EXERCISE AIM: An image-free, exact copy of the records below is required.

** Opening STUDY MATERIAL block **

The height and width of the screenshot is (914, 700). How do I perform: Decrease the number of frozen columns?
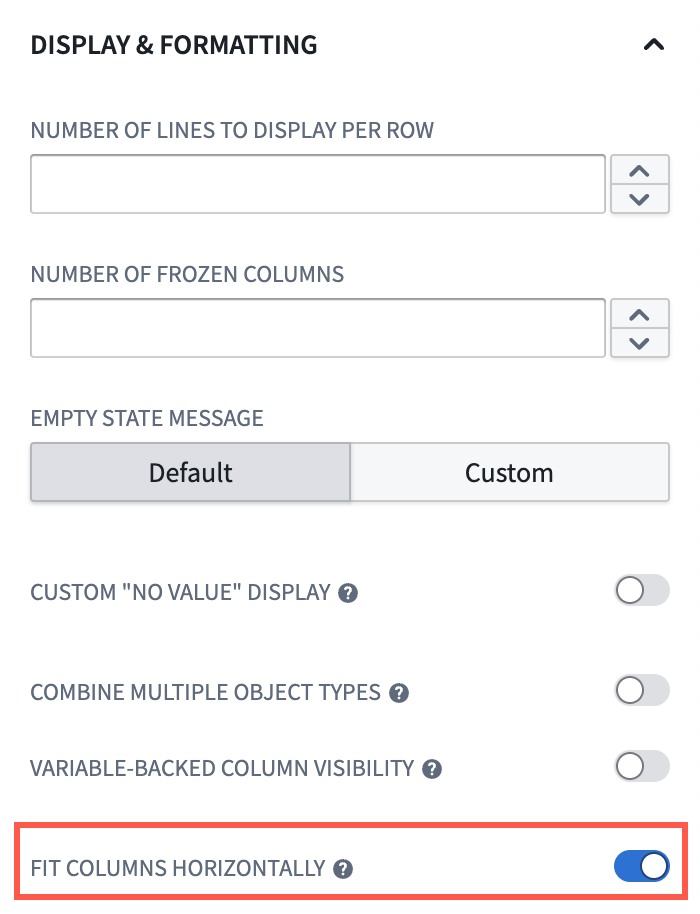click(640, 342)
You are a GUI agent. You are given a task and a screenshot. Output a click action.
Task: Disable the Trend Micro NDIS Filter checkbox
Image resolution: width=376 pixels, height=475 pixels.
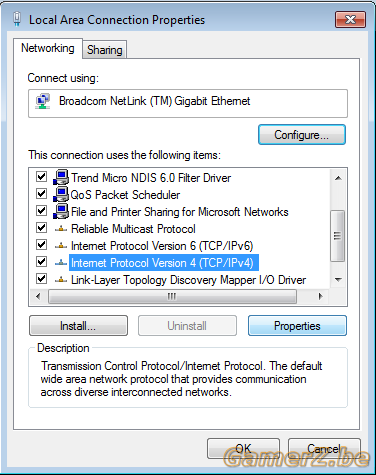click(x=41, y=176)
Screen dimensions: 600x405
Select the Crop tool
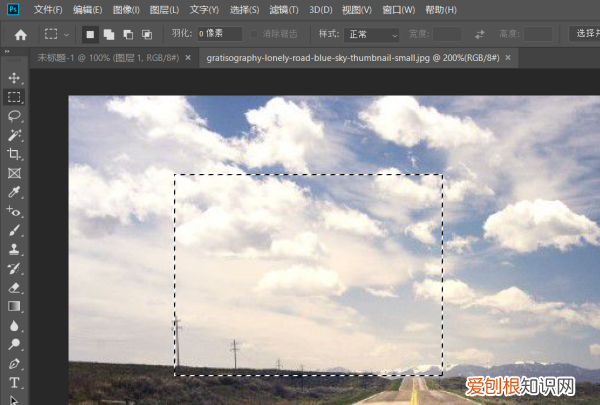(14, 154)
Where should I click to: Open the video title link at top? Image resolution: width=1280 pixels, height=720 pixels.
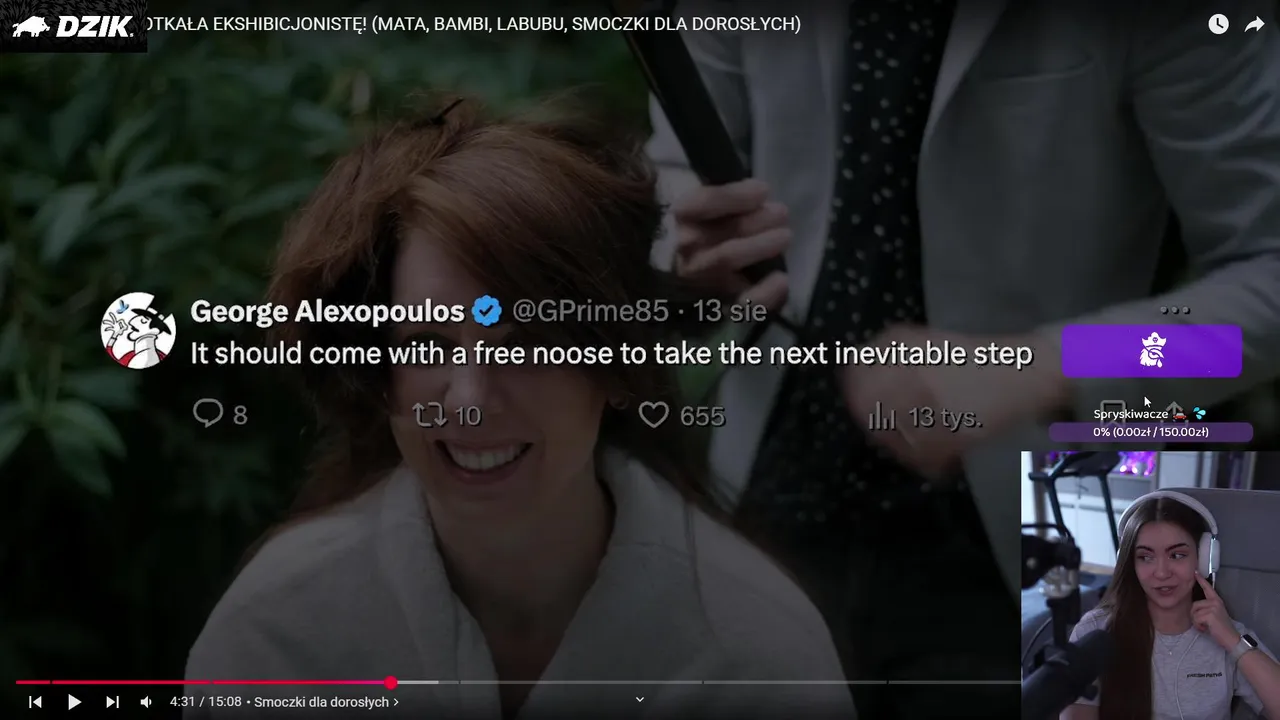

** Closing STUDY MATERIAL block **

RESULT OF THE TASK:
The height and width of the screenshot is (914, 700). How do I perform: Decrease the number of frozen columns?
click(640, 342)
You are a GUI agent. You are given a task and a screenshot. Output a click action.
Task: Disable the Trend Micro NDIS Filter checkbox
Image resolution: width=376 pixels, height=475 pixels.
click(x=41, y=176)
Screen dimensions: 600x405
Select the Crop tool
(14, 154)
Where should I click to: Open the video title link at top? Image resolution: width=1280 pixels, height=720 pixels.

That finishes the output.